What is expected:
Lines below that include the word "computer" should each be copied.

Data items:

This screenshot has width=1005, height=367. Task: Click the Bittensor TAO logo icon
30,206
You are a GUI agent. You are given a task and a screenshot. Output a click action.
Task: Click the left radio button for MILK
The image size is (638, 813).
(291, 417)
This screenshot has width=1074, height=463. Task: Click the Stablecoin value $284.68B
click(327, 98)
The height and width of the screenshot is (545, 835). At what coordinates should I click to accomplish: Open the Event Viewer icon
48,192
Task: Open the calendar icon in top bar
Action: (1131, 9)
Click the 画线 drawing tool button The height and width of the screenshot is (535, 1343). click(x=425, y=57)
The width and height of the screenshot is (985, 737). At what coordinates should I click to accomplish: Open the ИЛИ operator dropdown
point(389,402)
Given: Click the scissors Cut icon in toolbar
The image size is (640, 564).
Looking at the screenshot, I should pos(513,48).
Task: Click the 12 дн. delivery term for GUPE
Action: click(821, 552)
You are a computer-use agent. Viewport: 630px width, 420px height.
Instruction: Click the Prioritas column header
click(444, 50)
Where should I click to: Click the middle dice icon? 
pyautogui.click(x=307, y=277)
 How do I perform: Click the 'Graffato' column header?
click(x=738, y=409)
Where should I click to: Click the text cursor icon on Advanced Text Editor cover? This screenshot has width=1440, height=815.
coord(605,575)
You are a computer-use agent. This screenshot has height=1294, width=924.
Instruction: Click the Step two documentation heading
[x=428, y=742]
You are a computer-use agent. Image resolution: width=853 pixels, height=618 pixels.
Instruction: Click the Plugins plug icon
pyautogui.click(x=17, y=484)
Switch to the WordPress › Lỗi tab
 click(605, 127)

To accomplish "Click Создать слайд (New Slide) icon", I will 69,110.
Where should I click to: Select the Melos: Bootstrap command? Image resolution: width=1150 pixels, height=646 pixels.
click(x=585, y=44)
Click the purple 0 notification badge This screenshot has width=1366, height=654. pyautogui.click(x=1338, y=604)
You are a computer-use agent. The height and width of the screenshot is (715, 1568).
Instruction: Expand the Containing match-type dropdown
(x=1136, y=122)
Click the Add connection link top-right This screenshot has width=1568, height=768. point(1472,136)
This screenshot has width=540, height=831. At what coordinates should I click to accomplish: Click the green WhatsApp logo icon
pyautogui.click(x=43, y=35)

Answer space:
You are a computer-use agent. Viewport: 630px width, 420px height.
You are a computer-use agent. This screenshot has height=1294, width=924.
You are a computer-use agent. Image resolution: width=853 pixels, height=618 pixels.
You are a computer-use agent. The height and width of the screenshot is (715, 1568).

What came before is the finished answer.